Urban centers in Japan, Europe, greater Asia and other areas around the world face traffic and infrastructural issues such as chronic traffic congestion and a lack of parking spaces. In light of these problems, people in many countries have long depended on scooters and other small motorcycles for personal mobility thanks to their convenience, affordability and maneuverability. At the same time, growing concerns for the cost of ownership and use of personal vehicles, and the impact on environment led to more and more calls for new types of commuter vehicles that are user-friendly and easy to ride, even for people with no scooter/motorcycle riding experience.
In 2014, Yamaha Motor released the “Tricity” (pronounced like “elec-tricity”) 125 cc automatic transmission (AT) commuter vehicle as its first model featuring its Leaning Multi-Wheel (LMW) design enabling the two front wheels to lean in unison with the chassis when cornering. The model’s debut represented one answer from Yamaha to the aforementioned traffic issues and calls from the market. The Tricity’s product concept was to be a “New Standard City Commuter,” and it has been launched for numerous global markets with the aim of pioneering and establishing new demand for urban mobility, not only among existing two-wheeler users but also customers new to scooters/motorcycles.

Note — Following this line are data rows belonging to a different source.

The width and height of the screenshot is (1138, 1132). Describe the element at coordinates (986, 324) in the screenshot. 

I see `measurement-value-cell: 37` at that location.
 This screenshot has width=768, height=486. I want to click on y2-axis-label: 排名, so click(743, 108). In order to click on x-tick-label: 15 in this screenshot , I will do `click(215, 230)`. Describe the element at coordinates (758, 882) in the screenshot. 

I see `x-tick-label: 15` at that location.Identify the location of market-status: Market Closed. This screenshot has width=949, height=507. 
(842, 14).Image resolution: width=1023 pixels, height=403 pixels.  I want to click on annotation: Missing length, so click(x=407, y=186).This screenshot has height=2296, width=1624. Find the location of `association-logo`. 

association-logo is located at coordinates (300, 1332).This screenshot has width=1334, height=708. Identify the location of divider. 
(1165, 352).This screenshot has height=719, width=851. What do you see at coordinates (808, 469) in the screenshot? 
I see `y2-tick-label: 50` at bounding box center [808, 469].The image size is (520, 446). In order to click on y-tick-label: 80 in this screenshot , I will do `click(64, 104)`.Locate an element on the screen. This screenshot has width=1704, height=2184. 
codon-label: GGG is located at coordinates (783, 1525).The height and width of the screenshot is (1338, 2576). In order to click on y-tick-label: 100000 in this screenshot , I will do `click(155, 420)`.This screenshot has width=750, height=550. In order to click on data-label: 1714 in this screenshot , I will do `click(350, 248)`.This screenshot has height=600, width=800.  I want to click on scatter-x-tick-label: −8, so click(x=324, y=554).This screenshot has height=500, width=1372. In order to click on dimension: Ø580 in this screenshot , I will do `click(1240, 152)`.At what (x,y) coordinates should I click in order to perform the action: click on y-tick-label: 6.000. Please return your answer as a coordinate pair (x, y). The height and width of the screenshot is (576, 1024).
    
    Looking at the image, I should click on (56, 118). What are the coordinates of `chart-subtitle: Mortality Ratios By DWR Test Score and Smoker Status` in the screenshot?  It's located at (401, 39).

The biggest feature of the Tricity is its two front wheels that not only provide a new kind of fun, light and sporty handling with a good feeling of stability, but also an appearance that helps give the bike a look of stability and ease of use. In Japan, test-ride events and the like were actively promoted and held nationwide to get as many people as possible to experience the new kind of fun that this model offers.
The Tricity was first unveiled in 2013 at European motor shows and released the following year, first in Thailand where it is manufactured, and then in countries throughout Europe and Asia.